本州の西端で私は育つ。進学校にはいると即座に麻雀を覚えた。まだ週休二日ではなく、土曜日は午前で終わり、自転車で帰る途中、ポプラに立ち寄り、弁当と週刊文春(この地では木曜日でなく土曜日発売であった)、時にはザ・ベスト、あるいはスコラも買っていた。自宅にもどると半ば寝たきりの祖母に挨拶をし、雑誌を読みながら弁当を食って仮眠をし、それから中学時代の、というよりも幼稚園・小学・中学が同じだった者の部屋に行き、同様の者たちと麻雀を打った。そんなのがずっと続いた。もちろん永遠にではない。私は進学により都市に行かねばならなかった。それ以外の希望などなかった。その地のラジオ局はオールナイトニッポンは一部しか放送していなかったので、中高生たちは3時になると朝鮮半島からの電波と戦いながら1242を探り当てなければ、二部を聴くことができなかった。探偵ナイトスクープはなぜかそうそうに番販がなされ、私は88年から見ることができたのであるが、姫テレビは九州の電波を拾わねばならなかった。書店には「ガロ」なんて売っていなかったし、週刊現代は水曜日発売だったのである。おまけに中学は丸刈り強制である。私が大道寺将司だったならば、日帝のアイコンでなく、中学を爆破したであろう。おまけに日本経済はあぶく銭景気のただ中である。そんななかで繁栄から取り残されている気がしていた。「都会で『ユタカ』といったら武豊かも知れんが、山口県で『ユタカ』といったら、そりゃあ、今村豊だろう。」(昔のおれの名言)、そんな気分だった。おまけに「あいかわらず、わけのわからないことを言」(くるり)う相手が欲しかったのである。
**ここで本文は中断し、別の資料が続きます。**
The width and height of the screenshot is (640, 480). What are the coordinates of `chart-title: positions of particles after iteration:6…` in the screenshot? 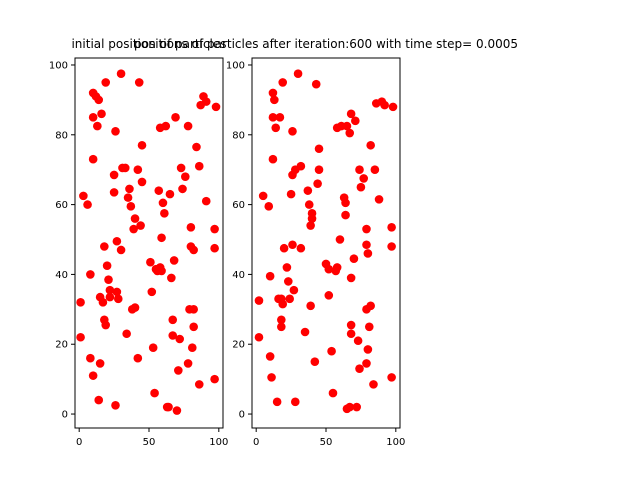 It's located at (326, 44).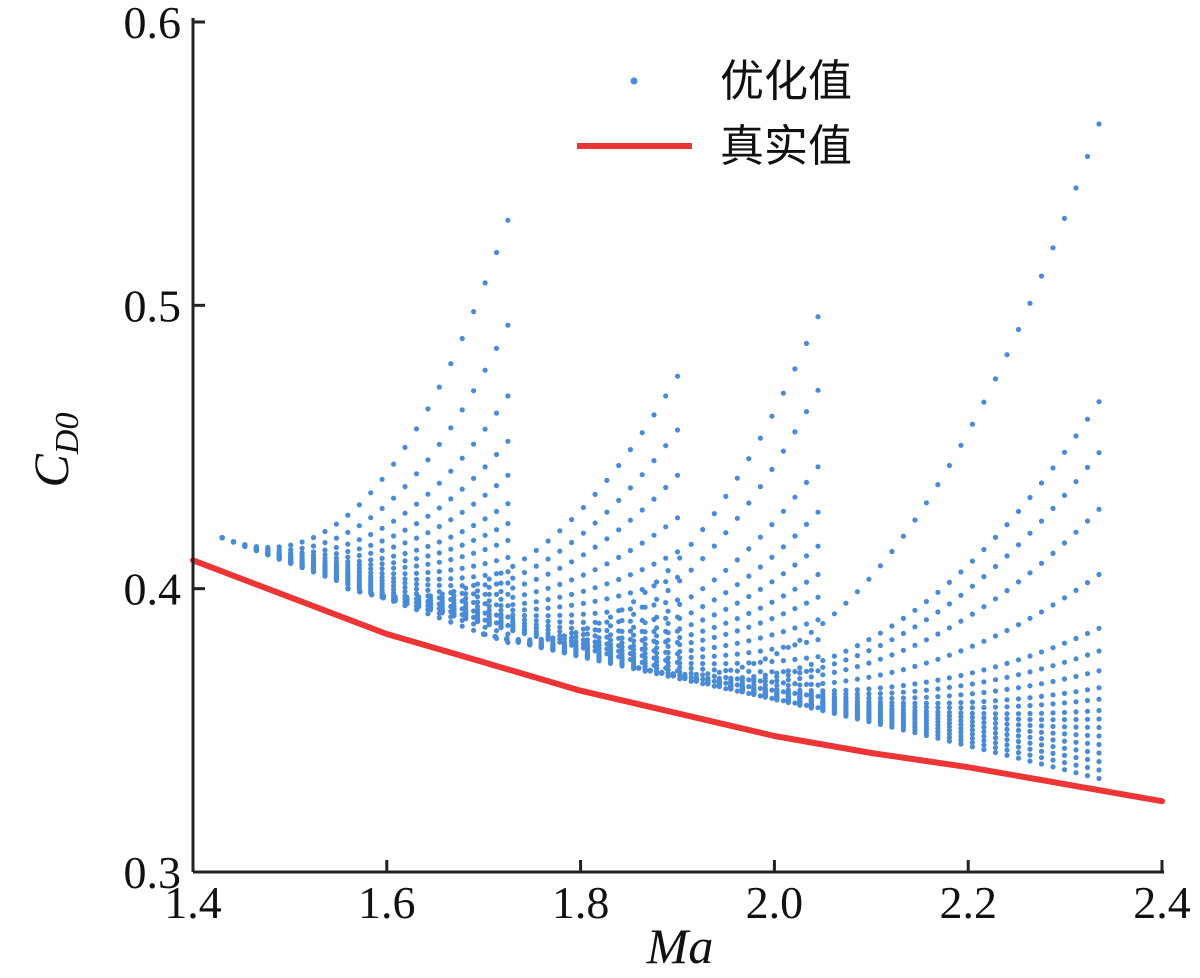 This screenshot has width=1200, height=978. What do you see at coordinates (153, 24) in the screenshot?
I see `y-tick-label: 0.6` at bounding box center [153, 24].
本州の反対側で加藤は育つ。有数の進学校にいき、卒業後は岐阜県の短大にいく。岐阜県で生まれ育った者も、岐阜県に違和感をもちながら育てば、進学によって名古屋なり東京へと脱出を試みるだろう。そのようなところに10代の帰結として加藤は高校卒業後にいったのである。それから各地を転々とし歯車は狂いっぱなしになり、最期はトラックで静岡県から秋葉原、人殺しに及ぶ。私が加藤の経歴について知るのはこの程度のことである。

本州の半ばでくまぇりは育つ。彼女は加藤や私と違い、地元を愛せた。だから放火した。「報道され、自分が住んでいる諏訪地方が有名になるように感じ、楽しい」のであった。
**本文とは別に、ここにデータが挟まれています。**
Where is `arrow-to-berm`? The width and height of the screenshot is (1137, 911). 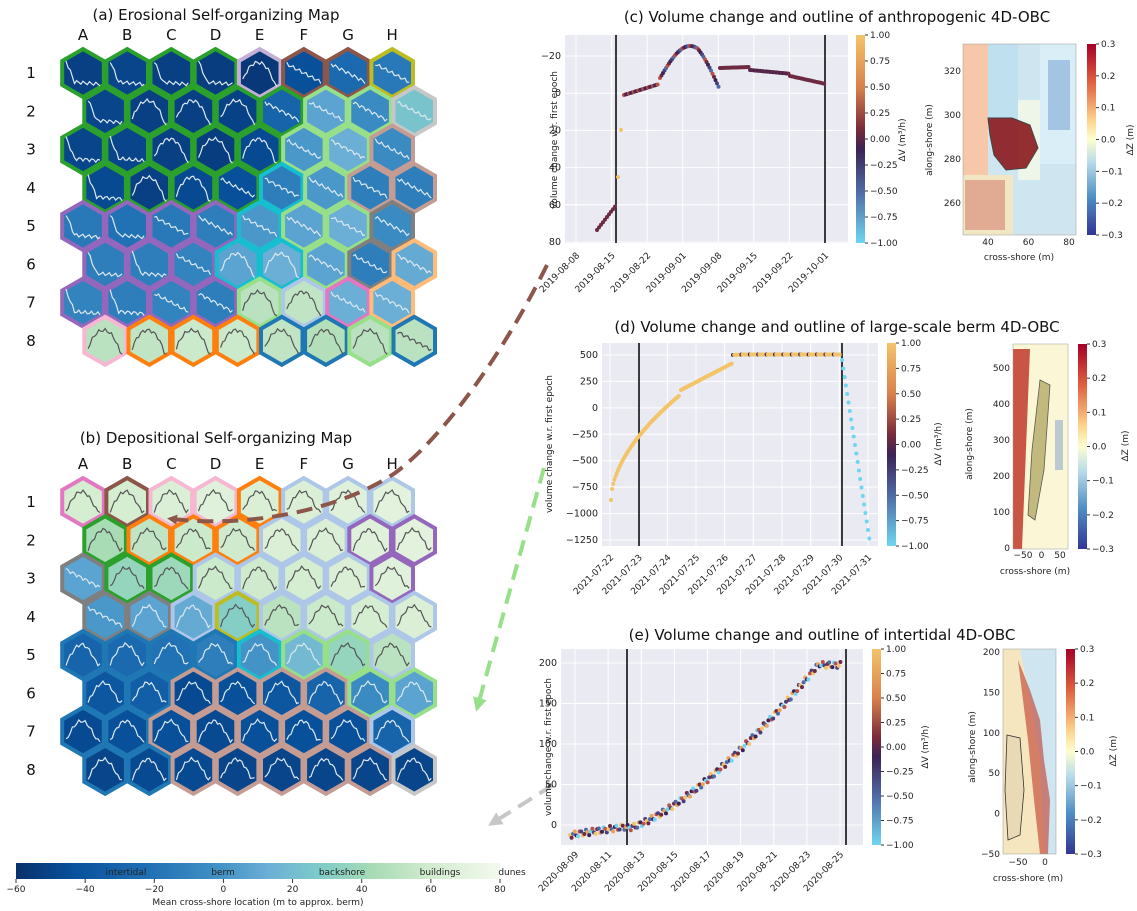 arrow-to-berm is located at coordinates (510, 590).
地元を愛せないニンゲンは不幸に違いないが、かといって都市に出られなかったニンゲンも不幸に違いない。加藤はその両方を負った。地元にもいられず、都市にも出られない。袋小路。出口なし。輝けるアキバに向かう彼は、固有名詞の薄い世間から濃いそれへ、無名の世界から有名の世界へ向かった。しかし、なんのことはない。毎年2月3月になると新幹線で18や19が都市に向かうのと同じである。あるいは週刊SPAの後ろの方のグラビアに載るために、くまぇりもそうしたのである。無名の世界から有名の世界へ。